If free parking at the library is not an equity issue, then isn't it just another autoist subsidy, a perk that "honors" the already literate and, relatively speaking, affluent demographic that uses the library
Free Parking could Cost about one FTE
|Parking revenue from 2014-15 Adopted Budget (book 1)|
Splitting it equally, let's call the annual meter revenue at the Library $75,000 a year.
I don't know exactly what are the salary + benefits package, but let's say in round terms that is one entry-level librarian FTE. (That's close enough, anyway, for an order of magnitude swag.)
So if we decide we want free parking at the library, we have to cut costs elsewhere equivalent to about one entry-level staff person at the Library. (There's no claim here that this cut would necessarily happen at the Library itself, but it would have to happen somewhere.)
Vast Parking Supply and Deferred Maintenance
More generally, consider how much land and how many other resources we devote to subsidizing parking.
|Look at all that!|
Downtown Surface Parking Lots in Red
Parking Garages in Solid Brick Red
On-street parking stalls not included
click to enlarge (1 mb total, 1874 x 1114 px)
There's a clear market failure there.
The fact that we are overbuilt also makes for a revenue and maintenance problem.
The Capital Improvements Plan for 2016-2020 was at Council last Monday, and our current arrangements have no provision for funding capital projects on the garages outside the District, the Pringle, City Hall, and Library parkades. They're limping along with deferred maintenance needs. The City says "funding is needed to prevent further deterioration..."
|Parking Summary from 2016 CIP|
If you think we should make it easier to reach and use the Library, if you think we should make it easier to visit downtown, if you think we should also preserve and maintain the correct level of existing services and infrastructure - if you agree with these, "free parking at the Library" almost certainly is not the best way to accomplish or support these goals.
We need to shift our frame so that we are talking about people. How do people get to the Library? How do people visit downtown?
Right now, it's true that most are using cars and making drive-alone trips. But this is not universally true, and as a matter of policy for downtown we want to have more people and fewer car trips. We won't be able to think critically about cars until we can see them as but one choice of many, one tool in the total transportation toolbox. Right now we hammer nearly every screw and nail. It would be nice to have screwdrivers, too.
Addendum and Postscript
* Of course Jim would know of some at least partially helpful data!

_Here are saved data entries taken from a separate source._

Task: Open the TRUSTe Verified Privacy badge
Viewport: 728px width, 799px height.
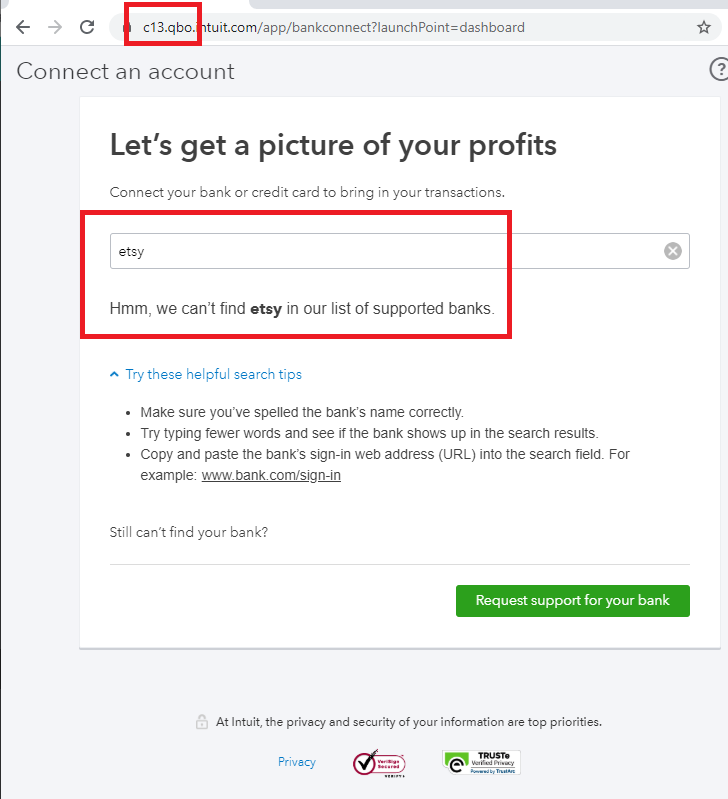Action: (x=481, y=763)
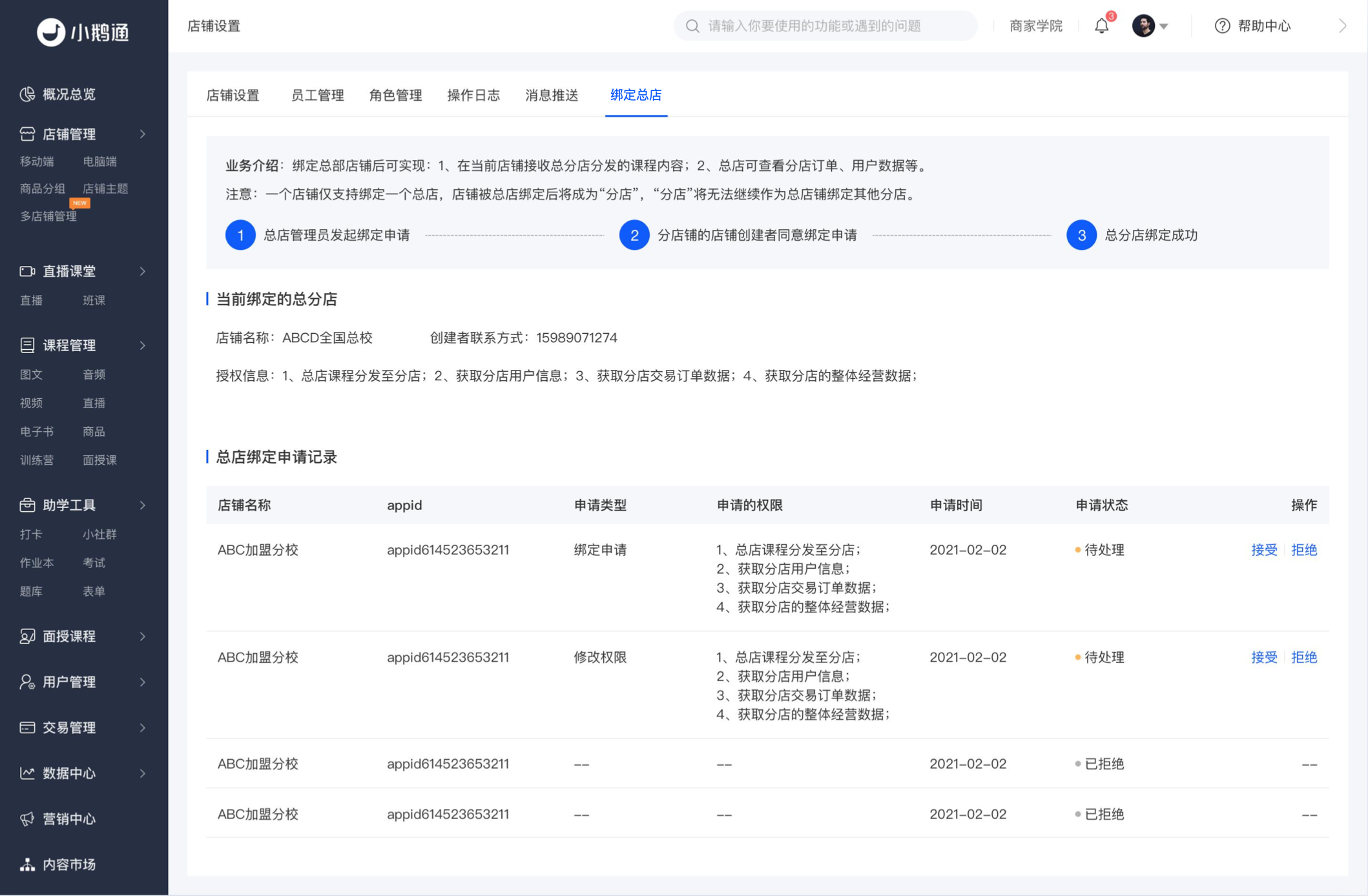Open the user avatar dropdown
The width and height of the screenshot is (1368, 896).
pyautogui.click(x=1150, y=26)
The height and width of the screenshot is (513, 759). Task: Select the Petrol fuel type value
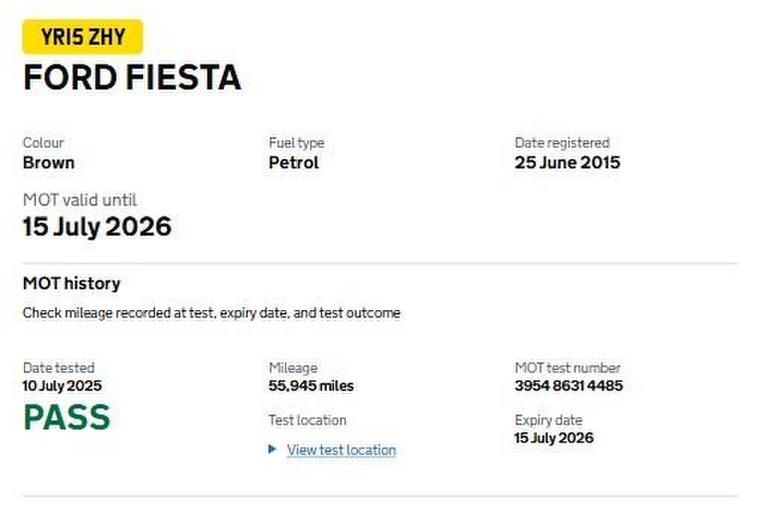(294, 162)

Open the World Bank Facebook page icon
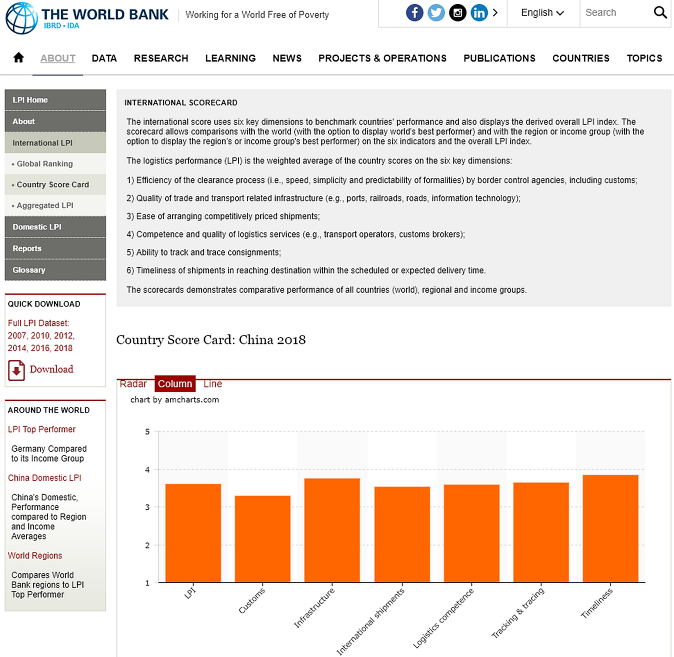pos(414,13)
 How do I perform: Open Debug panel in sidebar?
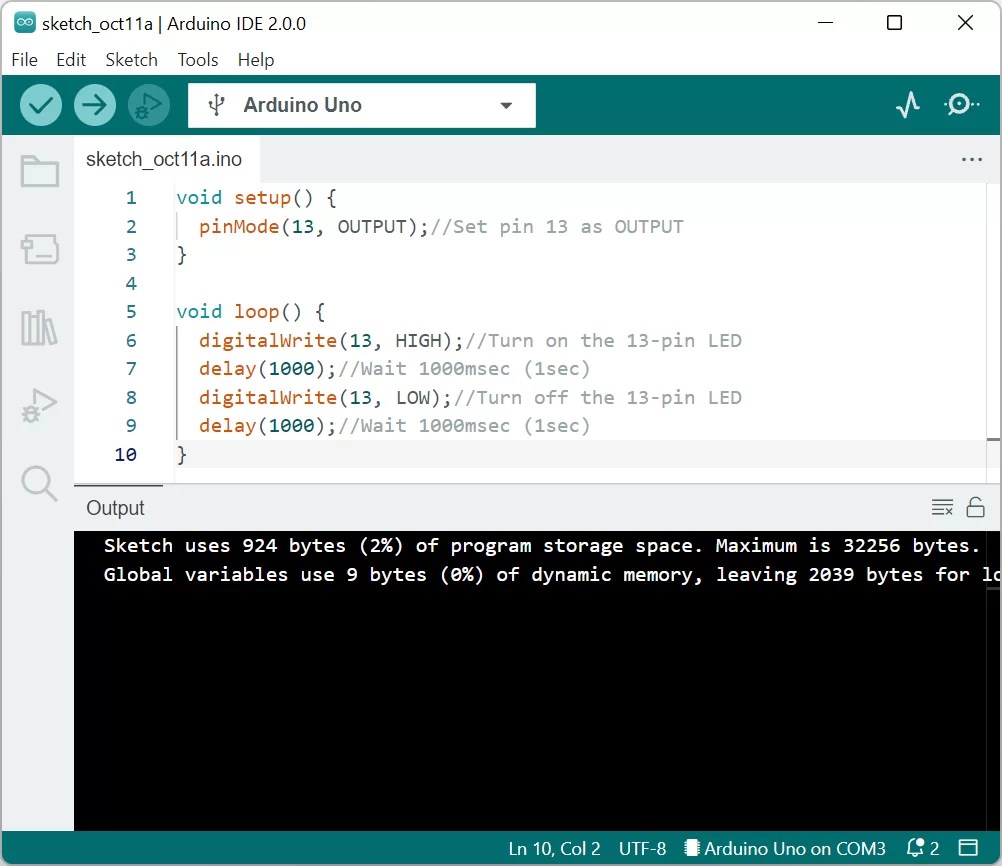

This is from a Pew Charitable Trusts survey in 2013. It's national data, and not exactly broken down into the categories that would be most useful here, but it's better than nothing.
|Visits by income buckets|
Pew Internet and American Life Project, 2013
|These "access" buckets are still autoist, though!|
A better breakdown would be:
walk, bike, bus, drive, and how far do you go?
Pew Internet and American Life Project, 2013
Since this post was unclear and even confusing at that point, here's a clarification:
|The claim here is about the subset of those driving|
Since Jim did not also contest the claim that free parking would cost about one FTE, then it seems like that's a good swag.
Update, May 15th
There's a draft budget out now, and it confirms the ballparkness of the estimate (p. 52 of book 1).